All employees have an employment contract, which can be verbal, written or a combination of both. Many contracts of employment are purely verbal. While this does not reduce any contractual rights, it may be difficult to prove the existence of a particular term. A verbal contract may be later put into writing, for example, by a letter of confirmation sent after the verbal contract has been made.
If an employee is covered by a workplace agreement or an award, it is normal to rely on a verbal contract with a letter of confirmation, because the workplace agreement or award usually provides details of most of the conditions of employment. However, if the employee is not covered by a workplace agreement or award, it is a good idea to have a written contract of employment so that the conditions of employment are recorded. The contract should cover issues such as:
- the main duties of the employee,
- the location of the employment site,
- whether the employee is casual, part-time or full-time, see casual employees,
- the normal hours of work and whether the employee is entitled to payment for overtime, or time off in lieu of overtime (usually there are limits on the amount of time that can be accumulated and overtime must be agreed to in advance),
- the level of salary or wages including whether the employee is entitled to pay rises upon certain occurrences, including cost of living increases, national wage increases, increments for age or years of service,
- whether the job is for a fixed period or is ongoing,
- whether there is a probationary period and the period of probation, and
- where there is a probationary period, or where the position is for a fixed period but is renewable, the form of the review process.

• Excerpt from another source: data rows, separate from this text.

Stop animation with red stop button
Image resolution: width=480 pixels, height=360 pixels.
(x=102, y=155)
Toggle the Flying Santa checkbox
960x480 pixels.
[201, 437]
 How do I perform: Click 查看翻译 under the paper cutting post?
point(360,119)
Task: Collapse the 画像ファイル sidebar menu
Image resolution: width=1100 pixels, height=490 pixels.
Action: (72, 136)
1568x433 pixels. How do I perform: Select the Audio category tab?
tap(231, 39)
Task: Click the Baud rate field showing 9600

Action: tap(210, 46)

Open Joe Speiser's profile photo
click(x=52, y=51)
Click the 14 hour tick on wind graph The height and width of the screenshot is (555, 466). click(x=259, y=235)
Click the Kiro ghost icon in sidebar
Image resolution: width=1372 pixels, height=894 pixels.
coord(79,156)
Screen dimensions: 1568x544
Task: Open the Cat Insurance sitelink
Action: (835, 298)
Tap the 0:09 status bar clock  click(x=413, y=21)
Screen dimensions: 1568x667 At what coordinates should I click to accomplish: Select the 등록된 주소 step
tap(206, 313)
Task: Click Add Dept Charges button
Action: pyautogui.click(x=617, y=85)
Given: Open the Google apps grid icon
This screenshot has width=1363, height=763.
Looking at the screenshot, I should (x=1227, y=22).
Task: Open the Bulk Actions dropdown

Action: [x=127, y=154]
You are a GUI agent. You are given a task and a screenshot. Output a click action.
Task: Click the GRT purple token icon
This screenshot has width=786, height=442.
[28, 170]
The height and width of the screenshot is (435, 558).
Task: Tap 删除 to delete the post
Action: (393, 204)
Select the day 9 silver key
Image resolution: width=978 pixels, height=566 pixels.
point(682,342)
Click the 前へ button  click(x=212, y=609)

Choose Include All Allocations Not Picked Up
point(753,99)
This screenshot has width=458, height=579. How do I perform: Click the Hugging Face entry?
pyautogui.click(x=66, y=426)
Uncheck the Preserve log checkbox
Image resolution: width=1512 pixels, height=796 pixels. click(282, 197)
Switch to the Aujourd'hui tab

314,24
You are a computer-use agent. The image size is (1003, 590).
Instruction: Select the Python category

The express terms of a contract of employment are those specifically agreed between the parties, whether verbally or in writing. In many cases these are few (the wage, the hours, the type of work that has to be done and where), but there are always other terms that are implied (that is, they exist without being stated or written down). These fall into two categories - those implied by law and those implied by the circumstances of a particular case. Implied terms do not apply when contradicted by an express term.